As a teacher, I’ve been blessed to have positive relationships with parents since the first day of my career. The friendships I’ve formed with parents last far longer than a 10-month school calendar, and they are among the aspects of teaching that I cherish most.
Recently, during a camping trip, a colleague asked how I knew so many of our students’ parents by name. Developing relationships with her students’ parents was difficult for her, she admitted. She’s a good teacher and a wonderful person, but parents have not warmed up to her easily. In speaking to other teachers, I learned she is not alone. Thankfully, there are several proactive steps teachers can take to ensure the relationships they have with their students’ parents are helpful and rewarding.
- Timing Matters: Make time to meet parents at the start of the new school year. Don’t wait until month three, when they receive a midterm report card or a letter home about a needed academic or behavioral intervention. An established relationship beforehand enables you to solve challenges as as team.
- Start with the Positive: Similarly, the “what” of that first meeting is just as important as when. The first time you meet parents — whether it’s on Back to School Night, Parent Conferences, or in a grocery store — start by highlighting something positive about their child. Establish a positive rapport from the beginning. Inevitably, you’ll have to have hard conversations at some point in the school year. Starting off on a positive note reminds parents that you have their child’s best interests at heart, even if you have to deliver criticism or address behavior later on. Like building a positive classroom culture, outreach and first impressions matter.
- Engage and Enlist: Find a communication format that empowers your parents to partner with you. I love using the ClassDojo app because it’s so parent, student, and teacher friendly. It helps our parents see all the awesome learning happening in their child’s class, which they LOVE! When you join, use it as a way to inform parents of the day-to-day, but also as an opportunity to encourage parental engagement and help at home. This past year, I sent out a message to parents inviting them to contribute piping for our STEAM projects and snacks for our breaks. I invited them to a picnic and used the app as a reminder for programs and calendar information. And it made a big difference!
- Mind the Method: Building a relationship throughout the year doesn’t have to require a lot of extra time, but consistency is key. For instance, I love how ClassDojo allows teachers to stay in touch with parents through messages and photos. It’s great to share moments from the day, to prompt ongoing conversation at home. At the same time, be mindful of the best methods for what you’re communicating. If a child is disrupting class and you want to discuss with their parent, a conversation might be better than a text.
- Set Boundaries: Sometimes, even thoughtful efforts to build a relationships can’t mitigate real conflict. There are always those moments where conflict can’t be resolved, or a parent simply doesn’t care for you. In those cases, set helpful boundaries when having difficult conversations. You can leave a conference if the conversation continuously becomes an attack on you personally. Instead of joining arguments you will never win, walk away or respectfully hang up the phone. Keep your boundaries in place, and know that it’s not a reflection on your abilities when others attack you.

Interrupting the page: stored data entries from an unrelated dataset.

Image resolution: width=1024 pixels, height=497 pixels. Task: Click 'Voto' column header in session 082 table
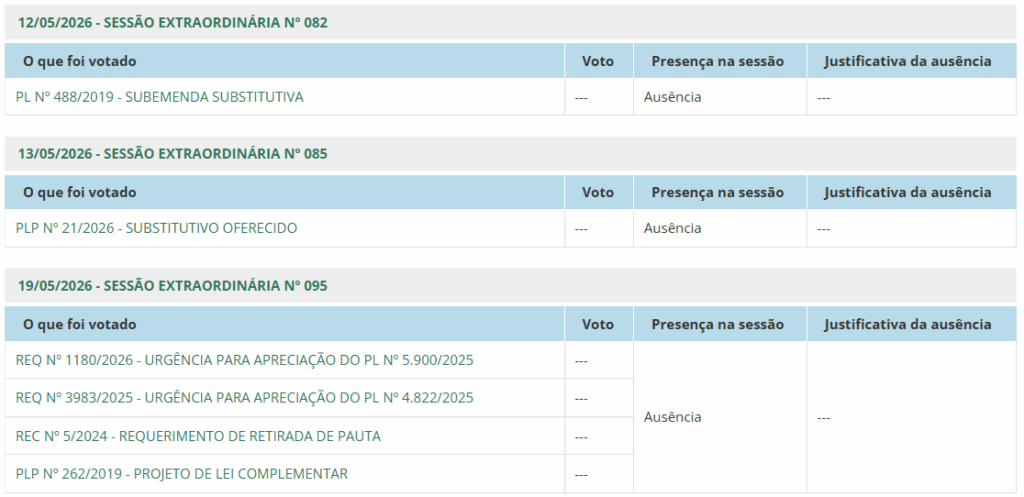coord(598,61)
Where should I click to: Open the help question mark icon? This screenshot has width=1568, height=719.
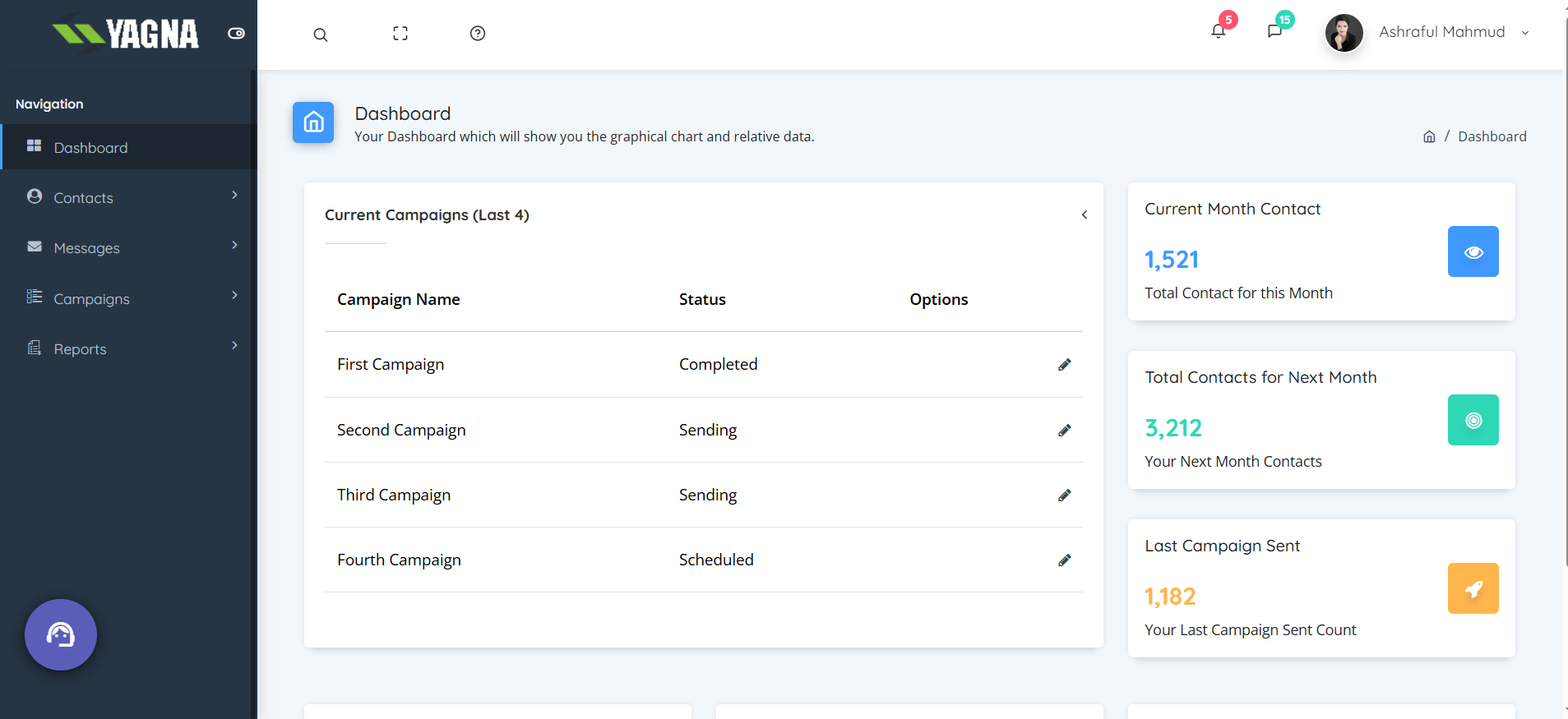(478, 34)
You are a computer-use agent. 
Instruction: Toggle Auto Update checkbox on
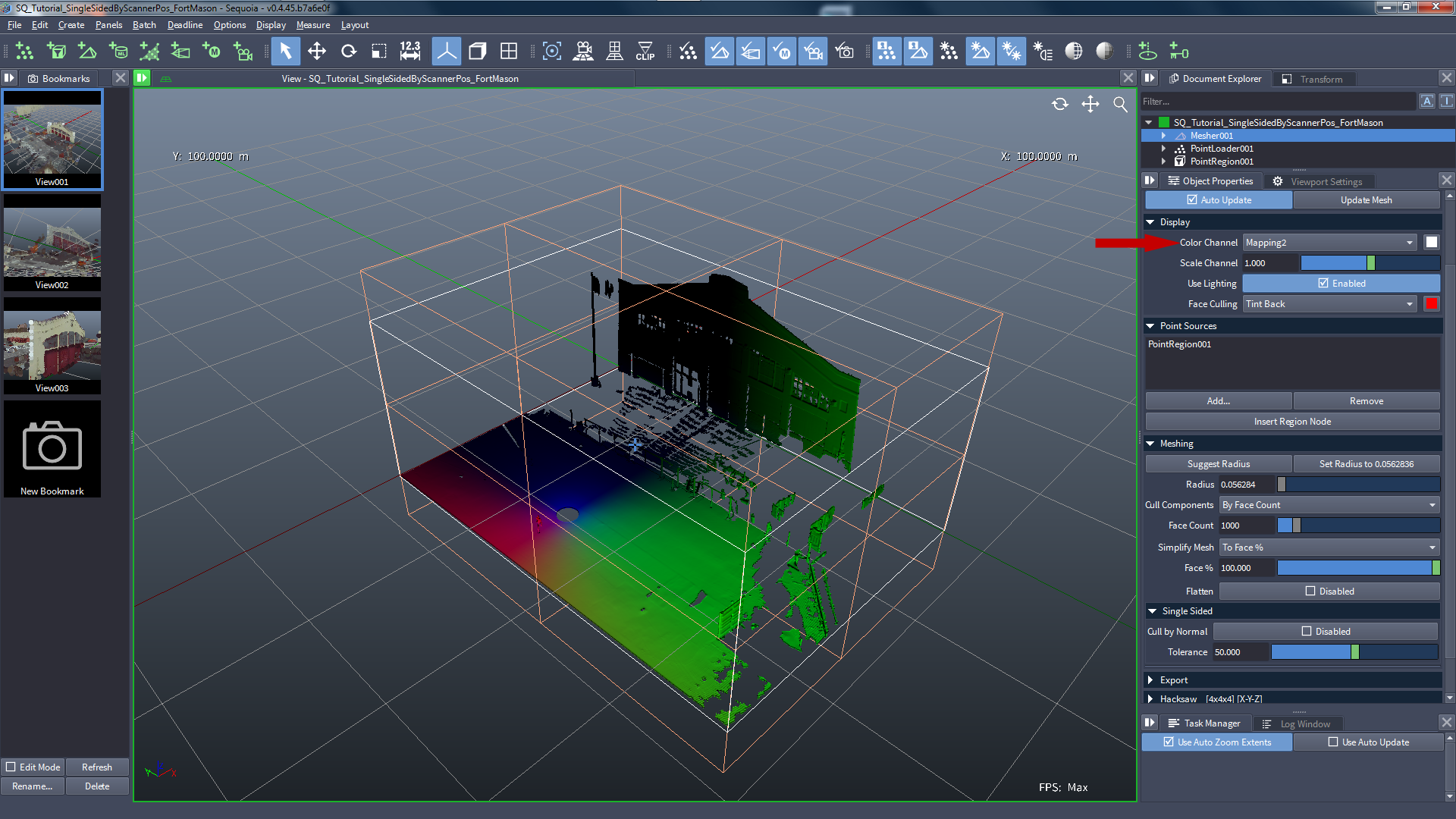tap(1193, 199)
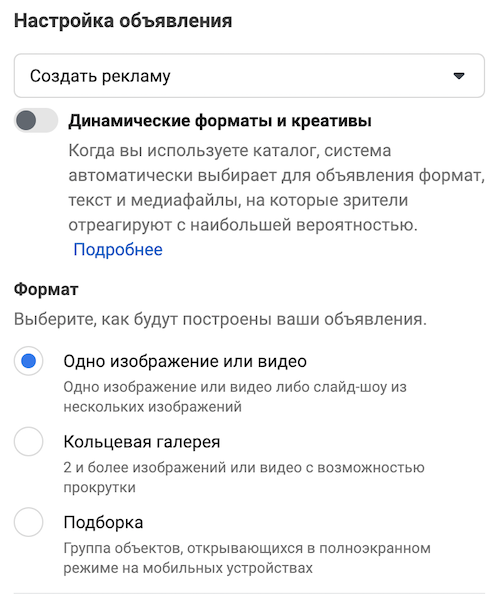Enable the Динамические форматы и креативы switch
Screen dimensions: 500x594
pyautogui.click(x=36, y=120)
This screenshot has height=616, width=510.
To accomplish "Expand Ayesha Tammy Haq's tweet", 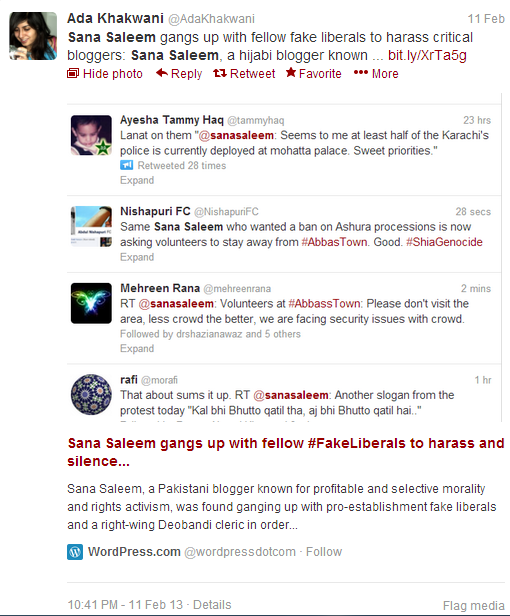I will tap(137, 180).
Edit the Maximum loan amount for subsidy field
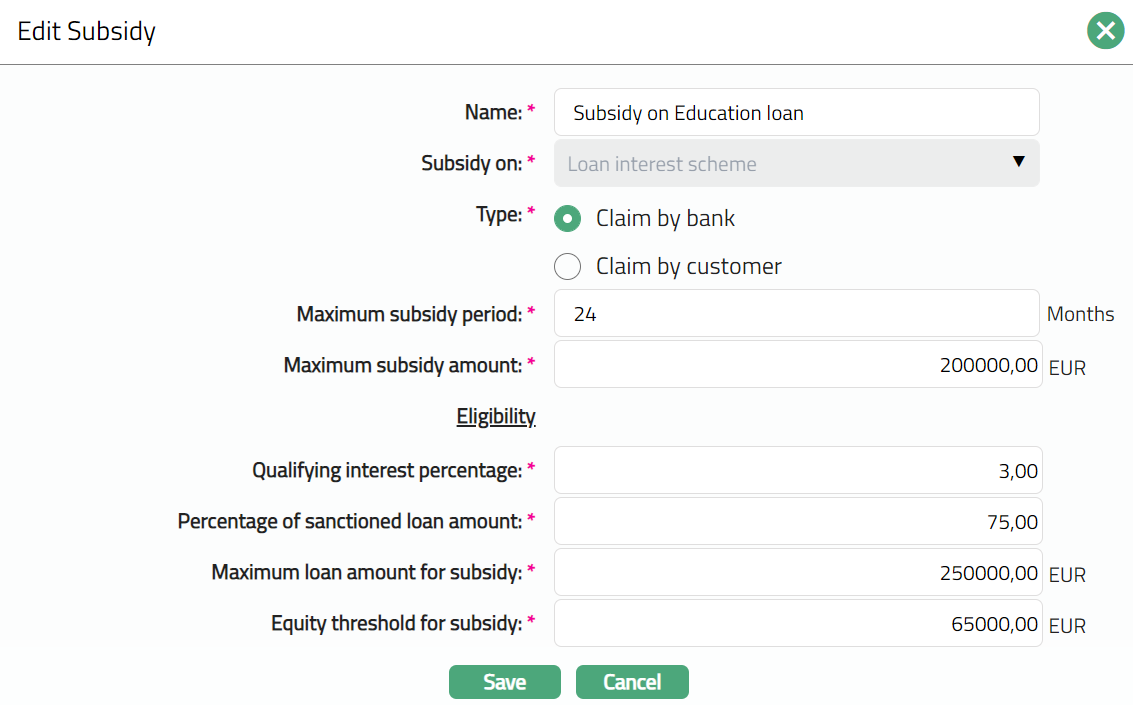Viewport: 1133px width, 705px height. point(796,573)
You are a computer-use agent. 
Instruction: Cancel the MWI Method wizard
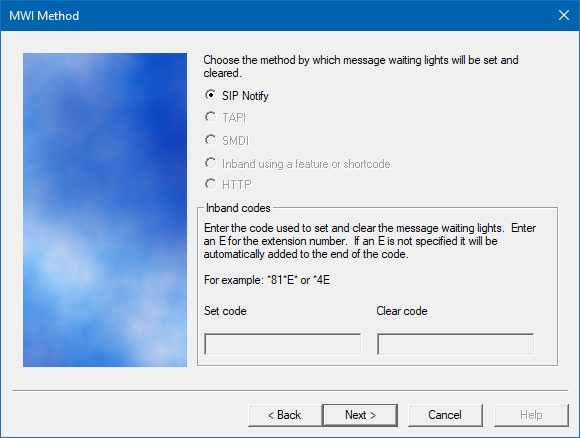445,415
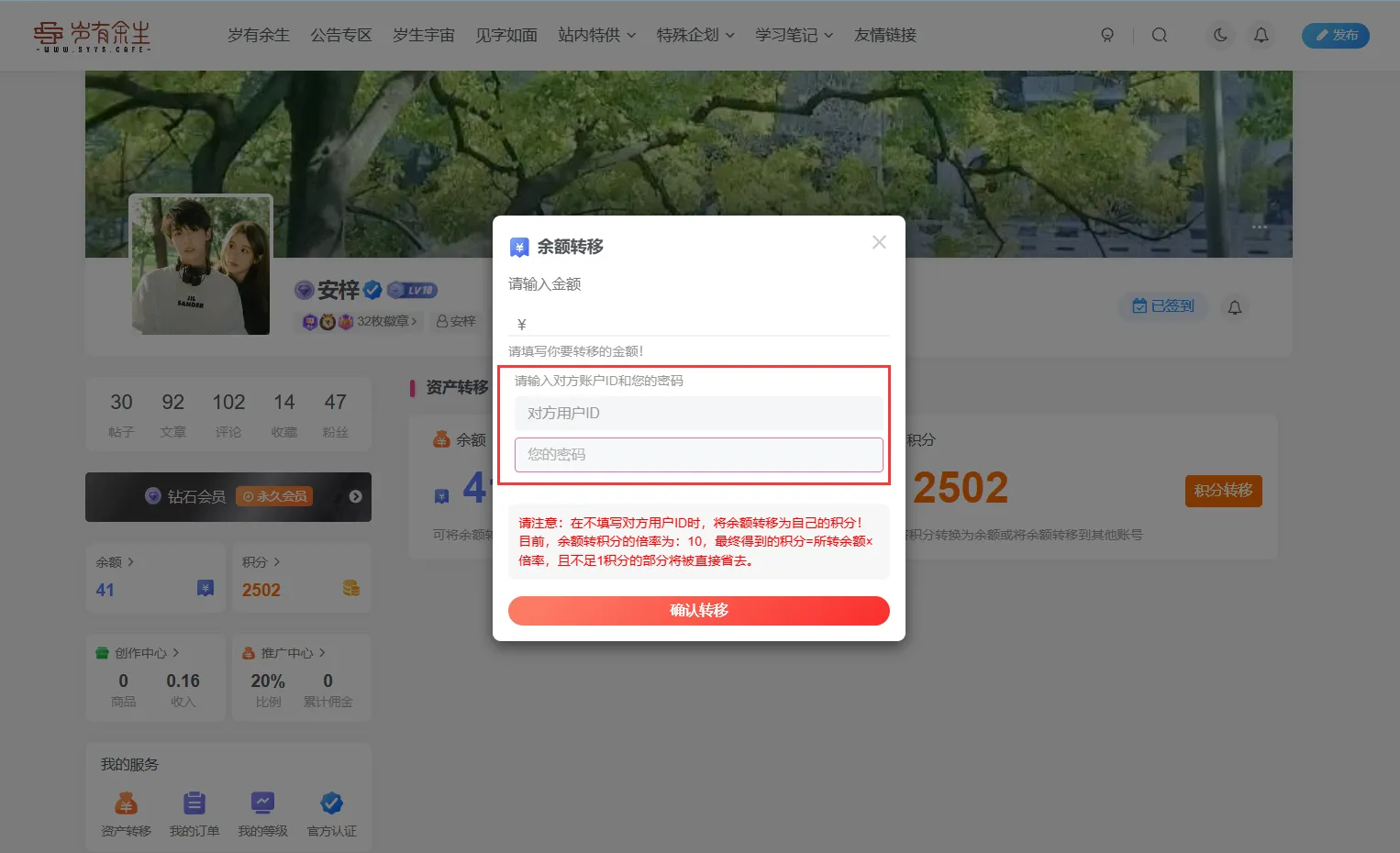Click the 已签到 check-in badge
Viewport: 1400px width, 853px height.
click(x=1162, y=306)

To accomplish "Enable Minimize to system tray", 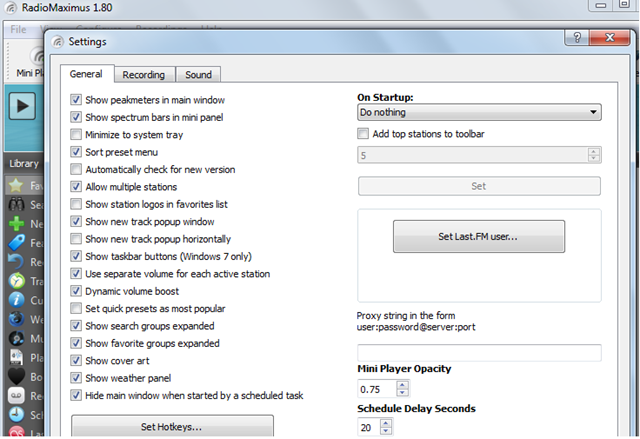I will pyautogui.click(x=77, y=135).
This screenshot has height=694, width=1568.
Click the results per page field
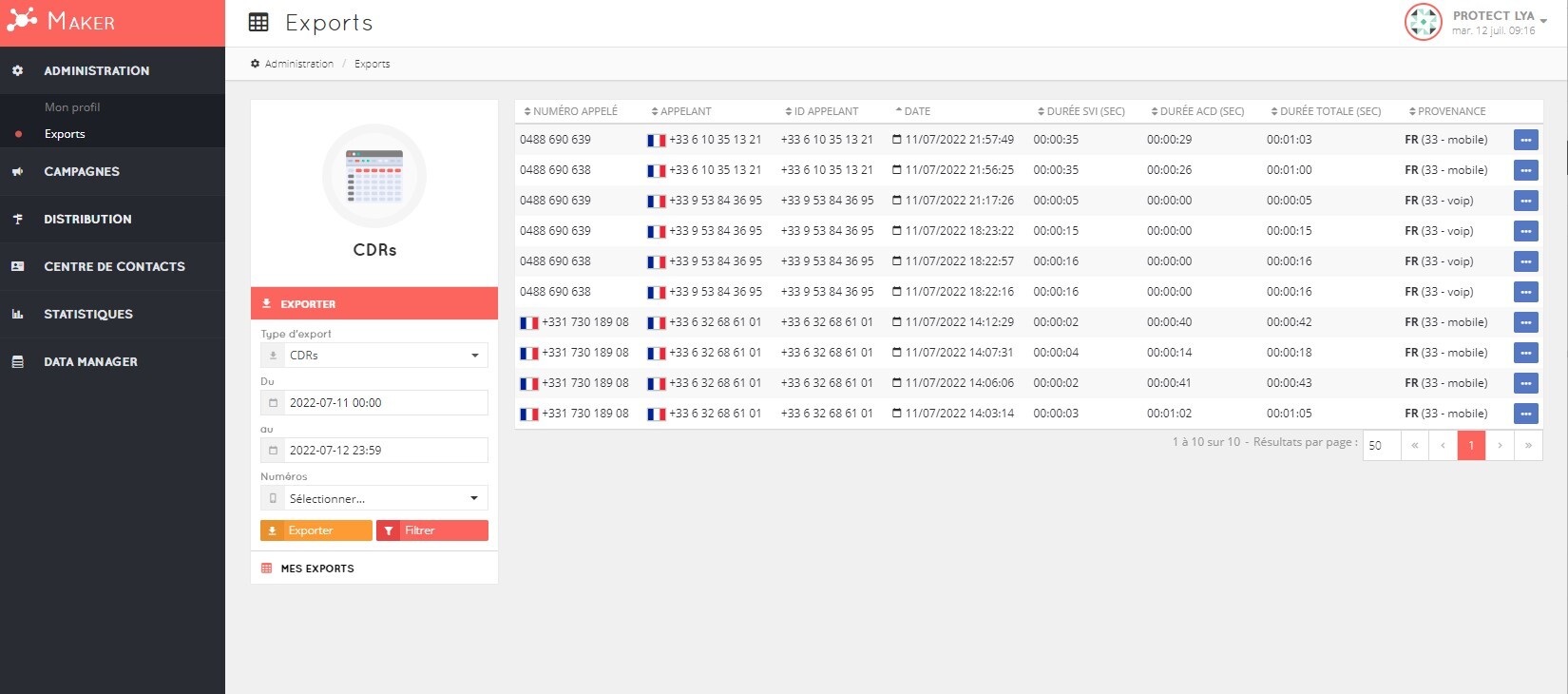1382,445
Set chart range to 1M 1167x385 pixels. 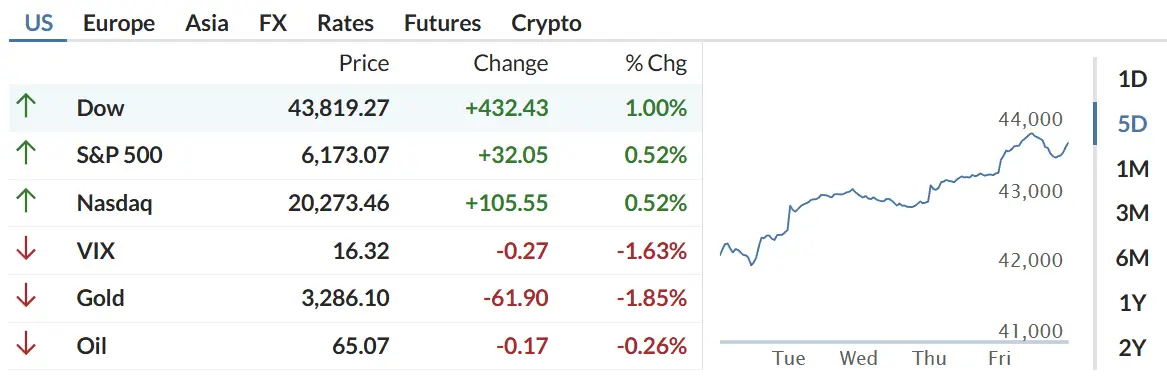(1133, 170)
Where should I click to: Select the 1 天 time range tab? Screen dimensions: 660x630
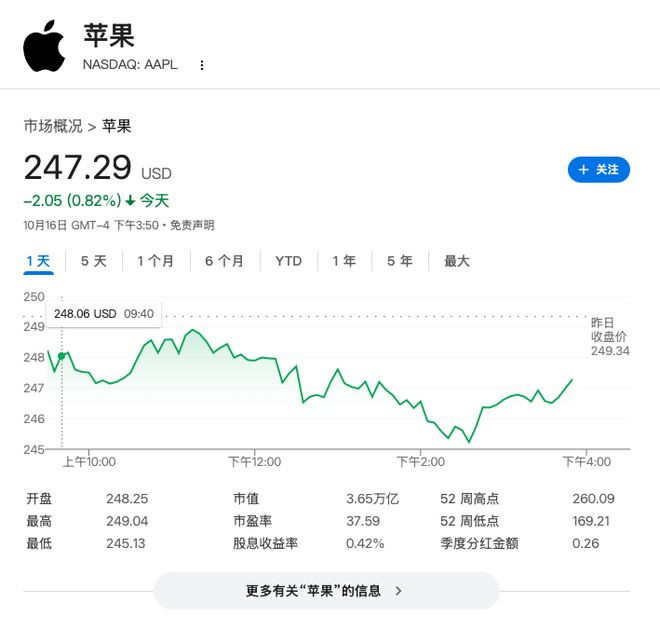click(38, 261)
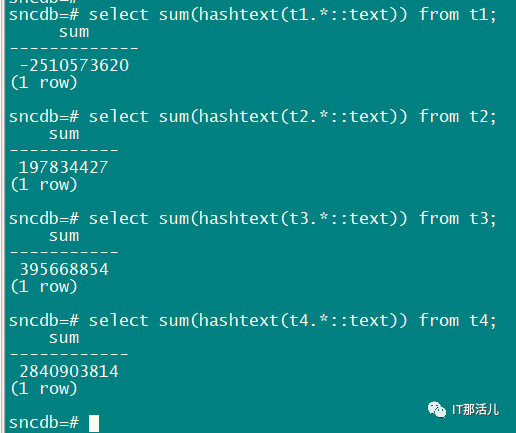The width and height of the screenshot is (516, 433).
Task: Click the WeChat logo icon in watermark
Action: 437,409
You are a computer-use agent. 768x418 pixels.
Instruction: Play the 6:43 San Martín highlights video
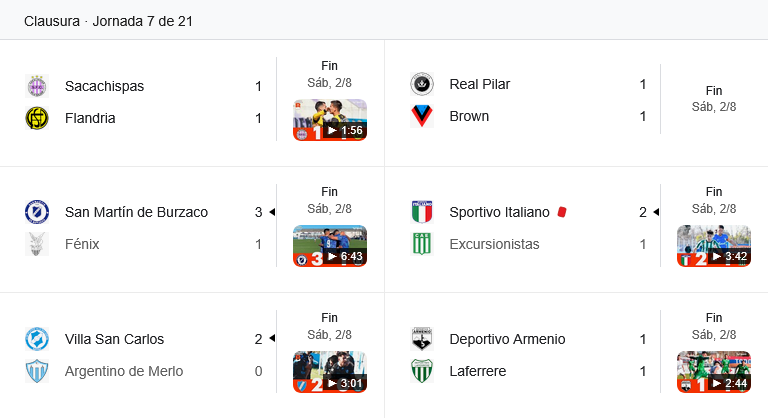coord(330,246)
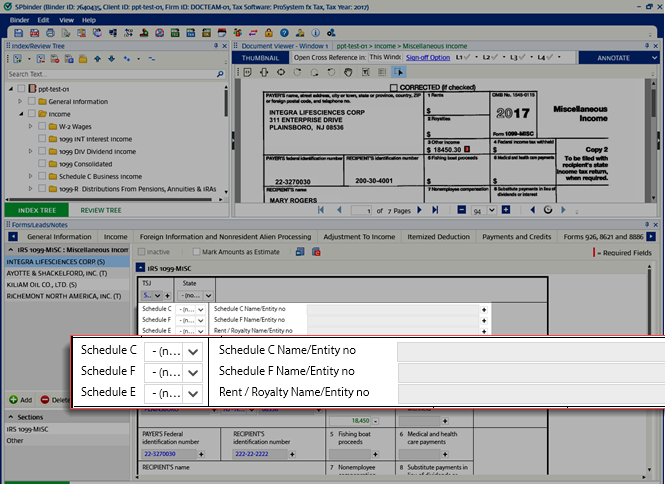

- Show Thanks: Last, but certainly not least: thank your parents for anything they do to help. Over one weekend, a group of parents helped create a “Red Carpet” event to support my fifth graders before their state exams began. One parent even made swag-bags! The event pumped up my kids and parents for what would have otherwise been a dismal week of testing. I could not have done this by myself. Afterwards, we made thank-you notes as a class to give to each parent.
Developing positive relationships with parents can lighten our teacher load and make this year an incredible one for our students, and for ourselves!